Former Fannie CCO: FHA ‘Destined’ For Bailout

The Federal Housing Administration is ‘destined’ for a taxpayer bailout in the next two to three years, a former Fannie Mae chief credit officer (CCO) testified before a House subcommittee Thursday.

Edward Pinto, a real estate financial services consultant who served as Fannie's CCO in the late 1980s, told the Housing and Community Opportunity Subcommittee that the FHA's increased market share, larger loans and history of fraud support his projections that the agency is going the way of Fannie Mae and Freddie Mac.

The FHA, which recently announced it would soon hire its first chief risk officer, is being watched closely by lawmakers following the agency's prediction that its capital reserve ratio would fall below the congressionally mandated 2%.

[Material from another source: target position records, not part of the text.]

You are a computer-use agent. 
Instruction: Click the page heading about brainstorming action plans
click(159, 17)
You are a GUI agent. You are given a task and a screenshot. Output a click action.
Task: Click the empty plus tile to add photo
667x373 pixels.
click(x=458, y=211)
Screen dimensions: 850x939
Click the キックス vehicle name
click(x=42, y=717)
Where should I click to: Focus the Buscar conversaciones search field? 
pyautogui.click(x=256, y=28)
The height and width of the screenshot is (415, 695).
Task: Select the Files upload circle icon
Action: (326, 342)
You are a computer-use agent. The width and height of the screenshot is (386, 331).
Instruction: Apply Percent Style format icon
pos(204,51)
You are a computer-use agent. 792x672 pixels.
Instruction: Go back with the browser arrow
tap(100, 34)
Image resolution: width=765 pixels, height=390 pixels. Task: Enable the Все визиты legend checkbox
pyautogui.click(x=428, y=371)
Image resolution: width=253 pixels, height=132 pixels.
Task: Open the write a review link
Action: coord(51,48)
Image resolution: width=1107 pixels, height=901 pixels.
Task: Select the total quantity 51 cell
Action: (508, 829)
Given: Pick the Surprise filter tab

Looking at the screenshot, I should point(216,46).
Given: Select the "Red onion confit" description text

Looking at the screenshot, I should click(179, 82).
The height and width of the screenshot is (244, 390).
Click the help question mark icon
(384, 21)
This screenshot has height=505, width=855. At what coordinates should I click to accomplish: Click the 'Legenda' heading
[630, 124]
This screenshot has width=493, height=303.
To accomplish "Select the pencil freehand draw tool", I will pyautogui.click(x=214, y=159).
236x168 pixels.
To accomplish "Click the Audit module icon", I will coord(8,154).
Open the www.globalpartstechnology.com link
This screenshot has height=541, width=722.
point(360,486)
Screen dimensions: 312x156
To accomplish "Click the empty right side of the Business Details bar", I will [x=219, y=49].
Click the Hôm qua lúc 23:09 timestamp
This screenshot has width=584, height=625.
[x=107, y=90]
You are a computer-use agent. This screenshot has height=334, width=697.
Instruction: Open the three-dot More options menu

FHA Commissioner David Stevens, also testifying before the subcommittee, repeated his denial that the FHA will need bailing out.

"Let me simply state at the outset that, based on current projections, absent any catastrophic home price decline, FHA will not need to ask Congress and the American taxpayer for extraordinary assistance – we will not need a bailout," he said in prepared remarks.

Stevens noted recently announced credit policy changes – including an increase in lender net worth – that take effect in 2010 as steps the agency has taken to strengthen its position. While saying such changes were "long overdue," Pinto described the FHA's efforts as "little more than Band-Aids."

Pinto also countered Stevens' suggestion that, because average FHA borrower credit scores have increased, the agency's financial health has improved. The average FICO scores for FHA borrowers is 693. In 2007, that number was 633. Pinto said the increase does not translate into better loan performance.

"Also troubling is the fact that the Fair Isaac Corporation reports that a 690 FICO score on a mortgage originated in October 2008 performs like a 645 FICO score on a mortgage originated in October 2007 and a 630 FICO originated in 2005-2007," he said. "As a result, on a FICO risk basis, FHA's risk has not improved."